* Task instructions: Among the entries that follow, find every line with the word "computer" and copy it.

* Provided information:
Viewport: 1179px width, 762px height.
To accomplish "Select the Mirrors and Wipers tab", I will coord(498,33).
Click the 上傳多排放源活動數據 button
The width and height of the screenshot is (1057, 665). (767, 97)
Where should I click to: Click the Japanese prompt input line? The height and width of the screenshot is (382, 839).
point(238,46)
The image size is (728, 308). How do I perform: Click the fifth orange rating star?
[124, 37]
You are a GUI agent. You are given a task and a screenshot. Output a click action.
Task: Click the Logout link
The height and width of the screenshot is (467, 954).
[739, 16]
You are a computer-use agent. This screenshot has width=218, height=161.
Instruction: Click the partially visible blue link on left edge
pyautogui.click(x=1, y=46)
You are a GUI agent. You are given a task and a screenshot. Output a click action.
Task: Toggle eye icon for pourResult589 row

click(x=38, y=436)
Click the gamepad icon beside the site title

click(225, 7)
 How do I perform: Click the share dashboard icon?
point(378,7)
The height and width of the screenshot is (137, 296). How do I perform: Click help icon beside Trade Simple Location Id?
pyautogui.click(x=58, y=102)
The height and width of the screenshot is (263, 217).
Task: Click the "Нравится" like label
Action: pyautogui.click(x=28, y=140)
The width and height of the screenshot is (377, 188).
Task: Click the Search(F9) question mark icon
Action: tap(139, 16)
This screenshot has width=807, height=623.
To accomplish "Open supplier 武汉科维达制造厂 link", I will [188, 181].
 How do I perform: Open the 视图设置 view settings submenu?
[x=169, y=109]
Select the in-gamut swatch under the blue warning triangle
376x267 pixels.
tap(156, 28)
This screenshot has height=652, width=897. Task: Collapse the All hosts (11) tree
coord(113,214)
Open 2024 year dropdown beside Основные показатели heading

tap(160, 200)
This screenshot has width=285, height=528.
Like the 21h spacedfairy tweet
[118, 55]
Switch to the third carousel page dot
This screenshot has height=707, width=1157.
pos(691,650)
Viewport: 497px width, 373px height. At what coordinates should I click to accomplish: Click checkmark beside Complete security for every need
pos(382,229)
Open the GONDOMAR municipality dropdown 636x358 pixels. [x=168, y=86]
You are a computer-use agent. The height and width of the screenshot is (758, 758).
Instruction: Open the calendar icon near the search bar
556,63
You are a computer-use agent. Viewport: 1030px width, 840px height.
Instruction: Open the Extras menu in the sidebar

* Task result:
You are a computer-use agent. This screenshot has width=218, height=161.
You are a computer-use agent. The height and width of the screenshot is (758, 758).
You are a computer-use agent. Viewport: 1030px width, 840px height.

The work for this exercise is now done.